The $10 million Series A round brought Qantas, Airbus and thyssenkrupp Uhde onto the register — as Wood Central reported last month — locking in aviation and industrial partners who are betting on the methanol-to-jet pathway to decarbonise sectors where electrification isn’t an option.

Combined with HAMR Energy’s Portland Renewable Fuels facility in Victoria, which will produce the renewable methanol, the South Australian plant gives the company two large-scale projects running off feedstock. The Portland project, backed by the Albanese government’s $1.1 billion Cleaner Fuels Program, was first flagged by Wood Central in mid-2023, when then-Victorian Minister for Energy Lily D’Ambrosio spoke about the benefits of sustainable fuels manufacturing at the Port of Portland.

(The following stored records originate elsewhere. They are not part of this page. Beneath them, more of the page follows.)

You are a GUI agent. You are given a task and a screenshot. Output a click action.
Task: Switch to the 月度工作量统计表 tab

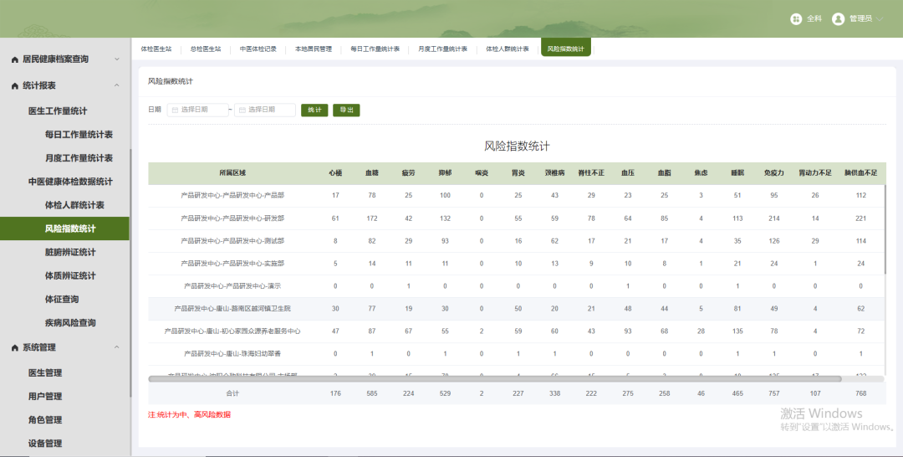point(443,49)
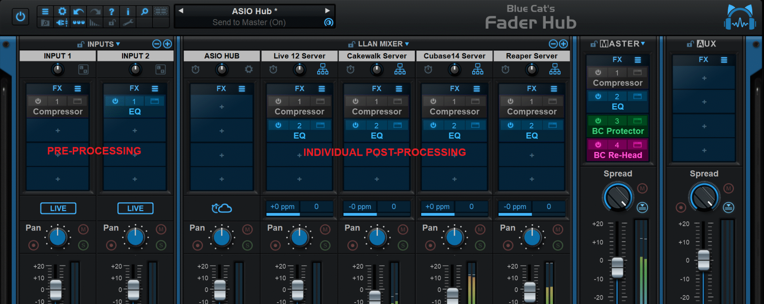Image resolution: width=764 pixels, height=304 pixels.
Task: Open FX menu on Reaper Server channel
Action: pyautogui.click(x=554, y=89)
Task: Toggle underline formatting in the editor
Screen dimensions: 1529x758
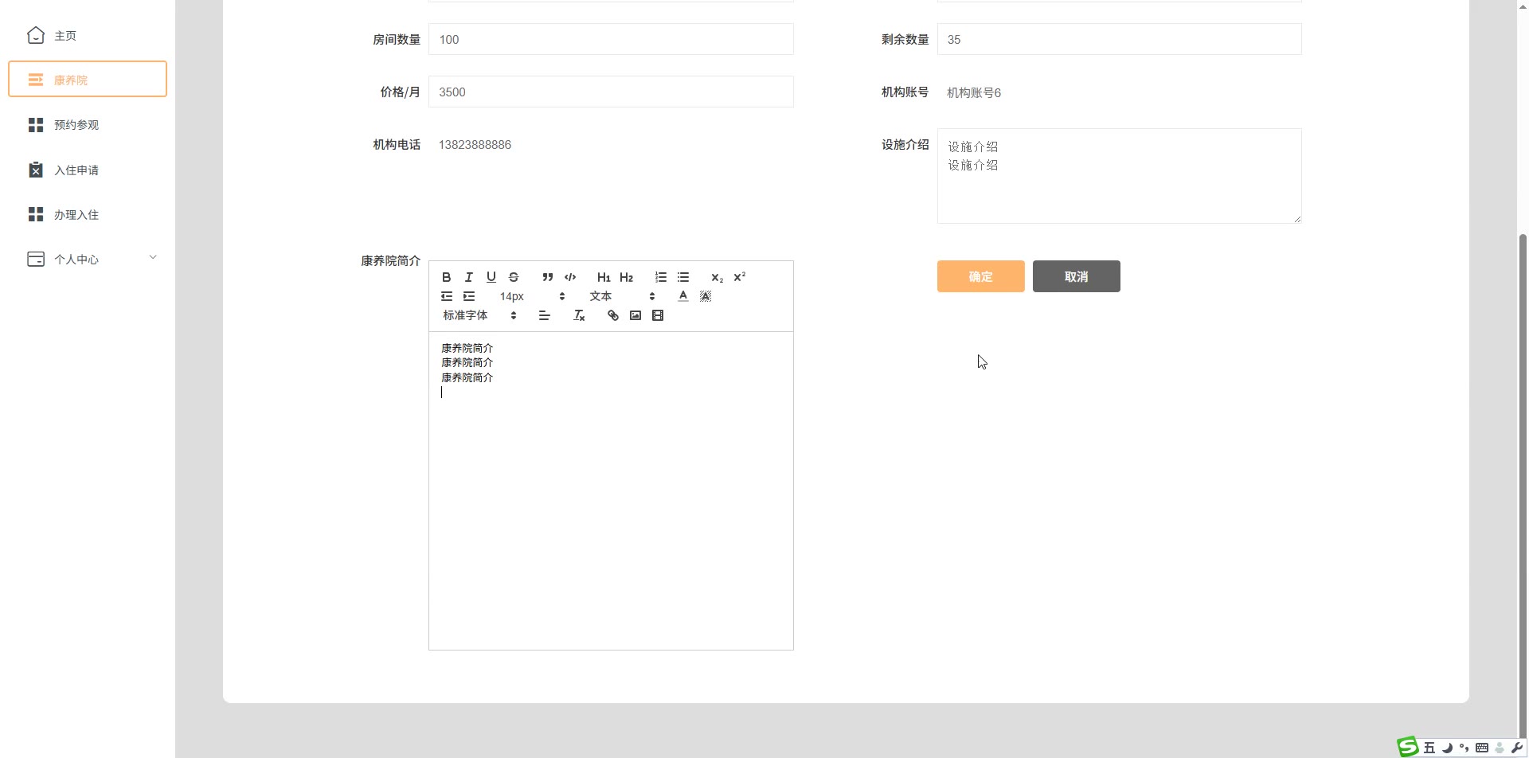Action: point(491,277)
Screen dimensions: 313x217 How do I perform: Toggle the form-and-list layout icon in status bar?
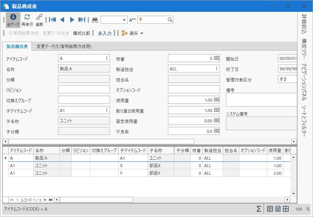click(x=278, y=209)
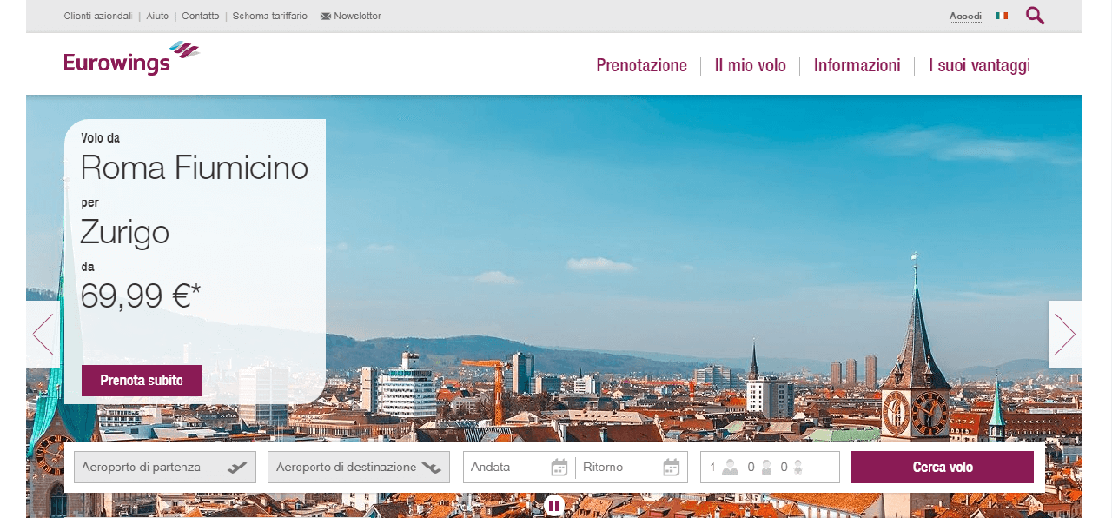Open the Ritorno calendar icon

pos(671,467)
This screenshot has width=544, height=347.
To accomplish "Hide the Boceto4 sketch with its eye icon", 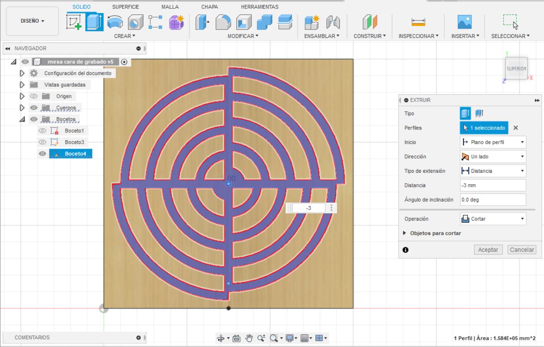I will [42, 153].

Aerospace giants are tapping into forest fibre to decarbonise

The Fibre to Fuels project has assembled a coalition of more than a dozen forestry, industry and research partners — from Sustainable Timber Tasmania, PF Olsen and Timberlands Pacific through to CSIRO, the University of South Australia, the University of the Sunshine Coast and thyssenkrupp Uhde, who, alongside Wespine, OneFortyOne, South West Fibre, HVP, GTFP, SFM and Hydrowood, are assessing the composition of different residues, trialling collection and transport logistics, and mapping carbon emissions.

Dr Joseph Lawrence, executive director of the $200 million AFWI research institute, said forestry has a rare window to show what sustainable plantation management can deliver value far beyond sawlogs: “I think the story goes through biodiversity, environmental protections… and the jobs it can create.”

For growers and processors across the Green Triangle, it is another revenue stream from wood that has historically gone nowhere. Now with two HAMR Energy projects in the pipeline and a research program spanning more than a dozen partners, the value chain that starts with forest residues and ends with jet fuel on the tarmac is no longer just a pitch deck.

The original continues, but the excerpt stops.